Courtney Love
America's Sweetheart
(Virgin)
2/5
A distressingly unremarkable solo album from America's least sweet sweetheart. Lyrically, it's as bitter and self-absorbed as you would expect, but it's all set to floppy, fairly bloodless rock that leaves Love sounding as adventurous as the prospect of eating with chopsticks. Almost Golden is no more bilious than Sheryl Crow could manage if someone stole her snakeskin trousers, and Uncool is no more
stirringly sorrowful than Chris Martin could muster on a black day. All The Drugs is as good as it
gets, and even that's a straightforward mesh of tight melody, anthemic punk and woe-is-me cliche that singularly fails to engage with the listener. If Love really wants some attention, maybe she should stop seeking it in such a dreary and obvious manner, or at least go and help Linda Perry write for Pink.
Abigail Wild
Michelle
The Meaning of Love
(BMG)
1/5
It was predictable, but it's still disappointing. Michelle McManus will never cavort to an uptempo, cutting-edge R&B joint, this we know. But did they really have to market her
as sub-Steve-Wright's-Love-Songs fodder for the middle market?

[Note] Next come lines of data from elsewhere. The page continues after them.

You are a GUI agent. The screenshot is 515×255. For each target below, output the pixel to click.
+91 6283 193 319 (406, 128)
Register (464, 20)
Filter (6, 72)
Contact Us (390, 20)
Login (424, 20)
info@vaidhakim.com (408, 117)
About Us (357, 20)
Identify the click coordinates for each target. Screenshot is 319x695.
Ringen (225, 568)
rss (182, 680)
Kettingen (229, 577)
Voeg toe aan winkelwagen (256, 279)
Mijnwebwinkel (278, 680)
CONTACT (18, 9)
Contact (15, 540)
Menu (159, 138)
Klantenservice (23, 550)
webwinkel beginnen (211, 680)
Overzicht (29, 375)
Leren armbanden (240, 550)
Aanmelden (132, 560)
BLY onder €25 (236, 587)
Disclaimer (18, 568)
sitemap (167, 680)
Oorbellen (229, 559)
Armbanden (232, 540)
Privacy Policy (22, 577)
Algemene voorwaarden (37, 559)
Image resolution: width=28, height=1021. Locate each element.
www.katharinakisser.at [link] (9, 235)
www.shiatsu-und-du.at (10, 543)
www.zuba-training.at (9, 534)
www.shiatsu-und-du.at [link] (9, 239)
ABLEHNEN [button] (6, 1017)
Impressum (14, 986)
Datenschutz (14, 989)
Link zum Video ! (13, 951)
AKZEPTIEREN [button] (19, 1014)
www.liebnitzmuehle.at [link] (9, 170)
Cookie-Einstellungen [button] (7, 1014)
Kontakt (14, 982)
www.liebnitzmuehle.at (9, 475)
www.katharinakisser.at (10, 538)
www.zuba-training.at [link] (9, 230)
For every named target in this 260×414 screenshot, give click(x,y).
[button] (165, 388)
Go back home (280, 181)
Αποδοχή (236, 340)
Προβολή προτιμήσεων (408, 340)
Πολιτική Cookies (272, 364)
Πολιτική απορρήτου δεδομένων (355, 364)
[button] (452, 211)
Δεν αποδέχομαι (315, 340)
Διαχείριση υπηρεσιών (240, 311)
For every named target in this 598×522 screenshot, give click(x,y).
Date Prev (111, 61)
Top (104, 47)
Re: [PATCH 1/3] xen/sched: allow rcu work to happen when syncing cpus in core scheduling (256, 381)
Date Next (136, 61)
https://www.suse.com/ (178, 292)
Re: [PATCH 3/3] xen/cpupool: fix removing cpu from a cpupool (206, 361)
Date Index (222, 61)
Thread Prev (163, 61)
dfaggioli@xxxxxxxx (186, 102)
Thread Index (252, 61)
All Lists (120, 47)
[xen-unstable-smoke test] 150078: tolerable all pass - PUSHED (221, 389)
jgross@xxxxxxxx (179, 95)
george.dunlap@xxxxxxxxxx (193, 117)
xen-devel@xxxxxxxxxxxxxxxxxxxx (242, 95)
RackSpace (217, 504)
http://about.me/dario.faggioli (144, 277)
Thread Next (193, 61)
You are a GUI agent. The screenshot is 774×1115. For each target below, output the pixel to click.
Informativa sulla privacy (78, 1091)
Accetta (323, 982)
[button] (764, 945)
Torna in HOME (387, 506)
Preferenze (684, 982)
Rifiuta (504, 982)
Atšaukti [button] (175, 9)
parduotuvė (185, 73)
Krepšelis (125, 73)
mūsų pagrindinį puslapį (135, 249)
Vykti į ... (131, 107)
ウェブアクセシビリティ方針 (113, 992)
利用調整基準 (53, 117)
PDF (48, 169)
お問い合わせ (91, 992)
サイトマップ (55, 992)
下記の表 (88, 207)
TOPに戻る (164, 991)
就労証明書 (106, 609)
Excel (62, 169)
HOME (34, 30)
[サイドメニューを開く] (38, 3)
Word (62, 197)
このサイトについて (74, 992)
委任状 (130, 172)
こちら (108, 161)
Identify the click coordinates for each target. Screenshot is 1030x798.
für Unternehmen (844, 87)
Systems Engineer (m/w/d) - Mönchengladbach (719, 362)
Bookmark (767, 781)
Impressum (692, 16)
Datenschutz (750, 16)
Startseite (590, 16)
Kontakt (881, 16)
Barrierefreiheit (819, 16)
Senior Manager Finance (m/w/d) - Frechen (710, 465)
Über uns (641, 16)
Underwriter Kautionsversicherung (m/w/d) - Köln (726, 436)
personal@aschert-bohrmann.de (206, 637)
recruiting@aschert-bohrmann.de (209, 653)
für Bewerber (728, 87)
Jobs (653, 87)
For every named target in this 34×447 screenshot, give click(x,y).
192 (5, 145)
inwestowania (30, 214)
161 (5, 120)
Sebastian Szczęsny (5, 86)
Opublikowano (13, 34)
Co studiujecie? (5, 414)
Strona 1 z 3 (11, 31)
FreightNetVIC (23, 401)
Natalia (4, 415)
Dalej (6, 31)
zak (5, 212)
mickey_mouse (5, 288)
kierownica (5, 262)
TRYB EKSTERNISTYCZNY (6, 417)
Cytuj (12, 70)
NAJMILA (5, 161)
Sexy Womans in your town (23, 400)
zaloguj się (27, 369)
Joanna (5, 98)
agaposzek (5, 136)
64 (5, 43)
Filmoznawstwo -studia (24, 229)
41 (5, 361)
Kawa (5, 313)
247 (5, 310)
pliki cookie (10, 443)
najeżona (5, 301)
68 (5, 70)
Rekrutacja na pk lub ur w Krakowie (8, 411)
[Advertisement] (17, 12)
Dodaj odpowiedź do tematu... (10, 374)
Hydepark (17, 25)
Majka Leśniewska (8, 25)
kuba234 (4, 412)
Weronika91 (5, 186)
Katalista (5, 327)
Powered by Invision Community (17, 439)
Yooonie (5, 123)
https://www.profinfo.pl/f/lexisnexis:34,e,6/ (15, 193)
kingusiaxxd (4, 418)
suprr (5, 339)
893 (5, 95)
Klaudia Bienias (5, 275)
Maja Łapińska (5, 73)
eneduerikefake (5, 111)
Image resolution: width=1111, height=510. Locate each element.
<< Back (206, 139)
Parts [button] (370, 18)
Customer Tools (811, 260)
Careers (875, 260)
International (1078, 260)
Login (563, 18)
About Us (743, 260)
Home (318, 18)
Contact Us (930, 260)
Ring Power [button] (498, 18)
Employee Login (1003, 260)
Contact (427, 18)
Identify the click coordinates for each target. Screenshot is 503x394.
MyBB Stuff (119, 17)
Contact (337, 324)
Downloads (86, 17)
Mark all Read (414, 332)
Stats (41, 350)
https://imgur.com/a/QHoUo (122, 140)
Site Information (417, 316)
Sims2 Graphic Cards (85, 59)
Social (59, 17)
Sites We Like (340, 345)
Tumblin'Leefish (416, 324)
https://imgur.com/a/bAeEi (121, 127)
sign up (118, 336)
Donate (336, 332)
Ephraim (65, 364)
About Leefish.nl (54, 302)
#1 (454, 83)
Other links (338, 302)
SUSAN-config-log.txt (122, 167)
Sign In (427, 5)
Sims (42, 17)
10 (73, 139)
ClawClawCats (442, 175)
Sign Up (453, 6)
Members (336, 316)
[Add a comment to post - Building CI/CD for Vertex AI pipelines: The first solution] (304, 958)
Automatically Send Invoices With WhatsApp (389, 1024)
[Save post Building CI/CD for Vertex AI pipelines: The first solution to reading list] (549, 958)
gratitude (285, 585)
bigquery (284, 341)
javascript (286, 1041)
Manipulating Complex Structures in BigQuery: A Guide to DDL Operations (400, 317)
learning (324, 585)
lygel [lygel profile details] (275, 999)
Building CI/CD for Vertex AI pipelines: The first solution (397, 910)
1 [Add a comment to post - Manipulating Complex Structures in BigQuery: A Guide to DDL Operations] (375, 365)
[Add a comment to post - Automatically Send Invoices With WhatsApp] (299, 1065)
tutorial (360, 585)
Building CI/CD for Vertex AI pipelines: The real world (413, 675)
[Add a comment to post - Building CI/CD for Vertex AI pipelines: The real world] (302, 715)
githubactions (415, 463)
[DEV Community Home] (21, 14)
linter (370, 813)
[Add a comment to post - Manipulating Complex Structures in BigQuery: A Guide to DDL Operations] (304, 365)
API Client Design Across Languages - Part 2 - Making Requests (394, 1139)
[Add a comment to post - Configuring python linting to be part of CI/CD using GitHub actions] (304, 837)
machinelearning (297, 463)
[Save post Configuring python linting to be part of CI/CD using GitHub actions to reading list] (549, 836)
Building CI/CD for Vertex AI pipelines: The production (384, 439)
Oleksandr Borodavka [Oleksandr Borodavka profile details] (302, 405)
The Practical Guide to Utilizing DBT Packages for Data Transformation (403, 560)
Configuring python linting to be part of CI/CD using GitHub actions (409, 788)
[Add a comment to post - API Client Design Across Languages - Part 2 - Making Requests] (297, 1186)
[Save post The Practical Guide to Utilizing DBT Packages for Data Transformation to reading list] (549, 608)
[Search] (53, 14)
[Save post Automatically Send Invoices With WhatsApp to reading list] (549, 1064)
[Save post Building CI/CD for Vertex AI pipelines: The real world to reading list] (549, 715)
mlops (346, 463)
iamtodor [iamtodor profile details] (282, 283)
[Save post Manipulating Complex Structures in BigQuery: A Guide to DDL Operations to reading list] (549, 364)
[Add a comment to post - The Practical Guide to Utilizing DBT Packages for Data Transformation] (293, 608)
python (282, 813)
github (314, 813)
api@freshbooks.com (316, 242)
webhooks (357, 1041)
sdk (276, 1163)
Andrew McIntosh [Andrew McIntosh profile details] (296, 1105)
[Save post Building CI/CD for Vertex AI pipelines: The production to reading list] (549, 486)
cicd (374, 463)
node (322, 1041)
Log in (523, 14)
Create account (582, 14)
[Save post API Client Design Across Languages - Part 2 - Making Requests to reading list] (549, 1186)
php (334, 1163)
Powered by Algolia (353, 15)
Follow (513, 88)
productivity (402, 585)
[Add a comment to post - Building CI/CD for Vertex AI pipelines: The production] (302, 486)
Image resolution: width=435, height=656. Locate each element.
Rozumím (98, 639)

Even on the cover of the CD she has the earnest gaze and innocuous styling of an easy-listening artist twice her age. Suffice to say, much of this sounds like soft-rock balladry performed to a karaoke backing tape, so it is at least honest to sell it on the back of her No 1 single, All This Time.
No-one's doubting that Michelle can hit the notes, but she just can't sing soulfully (starkly demonstrated on her cover of Feelin' Good). Combined with tinny production and synths imported direct from the 1980s, this is a thoroughly boring, unambitious debut.
Beth Pearson
Norah Jones
Feels Like Home
(Blue Note)
2/5
Norah Jones's inconceivably popular debut, 2003's
Come Away With Me,
was so omnipresent,
it's unlikely you'll have to seek out this follow-up.
It will find you.
This is not necessarily
a bad thing if you enjoyed her debut but wished
she'd included more country influences.
Sunrise, for instance, features a bassline that plods along like an
old nag across the
desert, accompanied
by a somnolent vocal
from Norah. In The Morning has a boldly repetitive guitar
arrangement, but it's confused by a bluesier piano part.
It's such a catalogue of twee country lyricism, vocals and music that Norah's promising duet with Dolly Parton, Creepin' In, eventually becomes a parody of the rest of the album: chummy, samey, sedative.
Beth Pearson
Einsturzende Neubauten
Perpetuum Mobile
(Mute)
3/5
This is surely the quietest album ever released by this reformed bunch of mad German metal-bashers. Subtle, soft, if a little menacing, Blixa Bargeld and his band made their name (Collapsing New Buildings in English) with records of relentless metallic violence and pained Teutonic angst. Maybe it's because Blixa and his chums are getting on a bit, but this is a less abrasive experience all round, sounding more
like compatriots Can
than their own furious past.
The best song on this involving album is the
great title track, which propels itself along for
more than 13 minutes
on a lithe groove that
subtly shifts nuance
and focus as it progresses. Elsewhere there is
blurred, tense electro-pop and detailed percussive explorations, but
hardly any trace of
the destructive anger
of before. This is an interesting grower of a record from grizzled, pensive veterans of the genuine avant garde.